- League: Netball Superleague
- Teams: 9
- TV partner: Sky Sports
- Champions: Team Bath
- Runners-up: Hertfordshire Mavericks
- Season MVP: Pamela Cookey (Team Bath)

Seasons
- ← 2008–092011 →

= 2009–10 Netball Superleague season =

Netball Superleague season

The 2009–10 Netball Superleague (known for sponsorship reasons as the Co-operative Netball Superleague) was the fifth season of the Netball Superleague. The league was won by Team Bath. Surrey Storm finished top of the table after the regular season but subsequently lost to both Team Bath and Hertfordshire Mavericks in the playoffs. For a fourth season out of five, Team Bath defeated Mavericks in the grand final.

==Teams==
During the close season, Brunel Hurricanes ended their partnership with Brunel University London, relocated to the University of Surrey and became Surrey Storm.

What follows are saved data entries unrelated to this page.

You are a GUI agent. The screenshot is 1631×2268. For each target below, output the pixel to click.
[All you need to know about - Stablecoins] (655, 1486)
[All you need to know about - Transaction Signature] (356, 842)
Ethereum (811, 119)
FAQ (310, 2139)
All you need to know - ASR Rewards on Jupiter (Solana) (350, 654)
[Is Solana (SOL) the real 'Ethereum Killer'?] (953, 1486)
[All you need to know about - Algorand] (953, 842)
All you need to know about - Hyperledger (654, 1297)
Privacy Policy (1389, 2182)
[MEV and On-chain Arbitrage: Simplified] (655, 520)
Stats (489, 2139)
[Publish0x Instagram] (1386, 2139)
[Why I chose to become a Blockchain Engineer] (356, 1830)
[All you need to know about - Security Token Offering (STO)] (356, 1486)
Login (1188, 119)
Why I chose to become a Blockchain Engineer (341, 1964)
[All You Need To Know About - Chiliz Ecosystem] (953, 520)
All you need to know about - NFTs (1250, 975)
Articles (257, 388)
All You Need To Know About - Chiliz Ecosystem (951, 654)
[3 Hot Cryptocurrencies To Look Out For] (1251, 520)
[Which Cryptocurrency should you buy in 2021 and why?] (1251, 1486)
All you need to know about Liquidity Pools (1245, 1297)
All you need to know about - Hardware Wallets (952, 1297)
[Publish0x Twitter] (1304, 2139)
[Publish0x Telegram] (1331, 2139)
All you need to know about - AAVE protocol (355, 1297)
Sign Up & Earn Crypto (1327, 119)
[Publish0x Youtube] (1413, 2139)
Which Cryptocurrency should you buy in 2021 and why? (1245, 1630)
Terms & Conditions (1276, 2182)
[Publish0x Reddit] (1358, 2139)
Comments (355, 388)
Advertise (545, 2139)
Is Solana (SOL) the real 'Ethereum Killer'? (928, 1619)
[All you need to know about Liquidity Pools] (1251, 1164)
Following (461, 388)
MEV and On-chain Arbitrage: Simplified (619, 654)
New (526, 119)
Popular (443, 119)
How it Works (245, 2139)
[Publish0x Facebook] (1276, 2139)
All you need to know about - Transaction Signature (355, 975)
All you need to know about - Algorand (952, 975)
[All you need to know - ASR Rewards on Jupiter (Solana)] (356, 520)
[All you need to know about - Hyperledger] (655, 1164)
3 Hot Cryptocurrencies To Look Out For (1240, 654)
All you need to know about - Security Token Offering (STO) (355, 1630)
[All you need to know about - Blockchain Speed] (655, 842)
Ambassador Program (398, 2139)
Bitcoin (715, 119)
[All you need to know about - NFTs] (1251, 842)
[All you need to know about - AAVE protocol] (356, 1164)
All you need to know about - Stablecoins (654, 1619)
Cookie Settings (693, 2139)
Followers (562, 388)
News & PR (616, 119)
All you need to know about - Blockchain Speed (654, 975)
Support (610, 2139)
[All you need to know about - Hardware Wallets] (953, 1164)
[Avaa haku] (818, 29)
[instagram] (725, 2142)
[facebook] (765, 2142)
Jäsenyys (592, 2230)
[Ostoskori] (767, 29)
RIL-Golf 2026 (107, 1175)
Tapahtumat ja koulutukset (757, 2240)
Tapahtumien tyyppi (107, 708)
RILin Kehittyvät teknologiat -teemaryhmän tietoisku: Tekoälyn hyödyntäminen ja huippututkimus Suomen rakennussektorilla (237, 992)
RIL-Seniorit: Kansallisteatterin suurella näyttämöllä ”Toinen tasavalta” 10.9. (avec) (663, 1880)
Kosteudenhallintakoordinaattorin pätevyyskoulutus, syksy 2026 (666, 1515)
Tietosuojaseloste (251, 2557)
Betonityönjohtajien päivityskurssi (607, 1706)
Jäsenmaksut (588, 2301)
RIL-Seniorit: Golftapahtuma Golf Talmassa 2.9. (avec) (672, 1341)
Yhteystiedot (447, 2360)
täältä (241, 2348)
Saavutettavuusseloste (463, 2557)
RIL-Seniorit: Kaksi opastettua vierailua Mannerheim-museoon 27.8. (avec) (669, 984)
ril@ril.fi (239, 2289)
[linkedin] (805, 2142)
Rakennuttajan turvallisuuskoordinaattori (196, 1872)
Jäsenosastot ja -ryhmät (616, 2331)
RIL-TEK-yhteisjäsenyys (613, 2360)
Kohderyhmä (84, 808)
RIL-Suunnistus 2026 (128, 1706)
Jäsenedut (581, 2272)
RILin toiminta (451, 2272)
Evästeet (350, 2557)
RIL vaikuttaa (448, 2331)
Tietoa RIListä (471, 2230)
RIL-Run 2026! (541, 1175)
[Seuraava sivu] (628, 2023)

Galleria Mavericks were also renamed Hertfordshire Mavericks.

| 2009–10 Superleague teams | Home venue/base | Country/Region |
|---|---|---|
| Celtic Dragons | Welsh Institute of Sport | Wales |
| Glasgow Wildcats | Kelvin Hall/Bellahouston Sports Centre | Scotland |
| Hertfordshire Mavericks | University of Hertfordshire | East of England |
| Leeds Carnegie | Leeds Metropolitan University | Yorkshire |
| Loughborough Lightning | Loughborough University | East Midlands |
| Northern Thunder | Bury, Greater Manchester | North West England |
| Surrey Storm | Guildford Spectrum | Greater London/South East England |
| Team Bath | University of Bath | South West England/West of England |
| Team Northumbria | Gateshead | North East England |

==Regular season==
Surrey Storm finished as regular season winners.

===Final table===

2009–10 Netball Superleague season
| Pos | Team | Pld | W | D | L | GF | GA | PP | Pts | Qualification |
| 1 | Surrey Storm | 16 | 14 | 0 | 2 | 913 | 546 | 167.2 | 28 | Qualified for major semi-final |
| 2 | Team Bath | 16 | 13 | 1 | 2 | 807 | 585 | 137.9 | 27 |
| 3 | Northern Thunder | 16 | 13 | 0 | 3 | 877 | 661 | 132.7 | 26 | Qualified for minor semi-final |
| 4 | Hertfordshire Mavericks | 16 | 11 | 0 | 5 | 766 | 583 | 131.4 | 22 |
| 5 | Leeds Carnegie | 16 | 7 | 1 | 8 | 711 | 815 | 87.2 | 15 |  |
| 6 | Celtic Dragons | 16 | 3 | 1 | 12 | 562 | 812 | 69.2 | 7 |
| 7 | Glasgow Wildcats | 16 | 3 | 1 | 12 | 519 | 794 | 65.4 | 7 |
| 8 | Loughborough Lightning | 16 | 3 | 0 | 13 | 658 | 791 | 83.2 | 6 |
| 9 | Team Northumbria | 16 | 3 | 0 | 13 | 645 | 911 | 70.8 | 6 |

==Playoffs==
The play-offs utilised the Page–McIntyre system to determine the two grand finalists. This saw the top two from the regular season, Surrey Storm and Team Bath, play each other, with the winner going straight through to the grand final. The loser gets a second chance to reach the grand final via the minor final. The third and fourth placed teams, Northern Thunder and Hertfordshire Mavericks also play each other, and the winner advances to the minor final. The winner of the minor final qualifies for the grand final.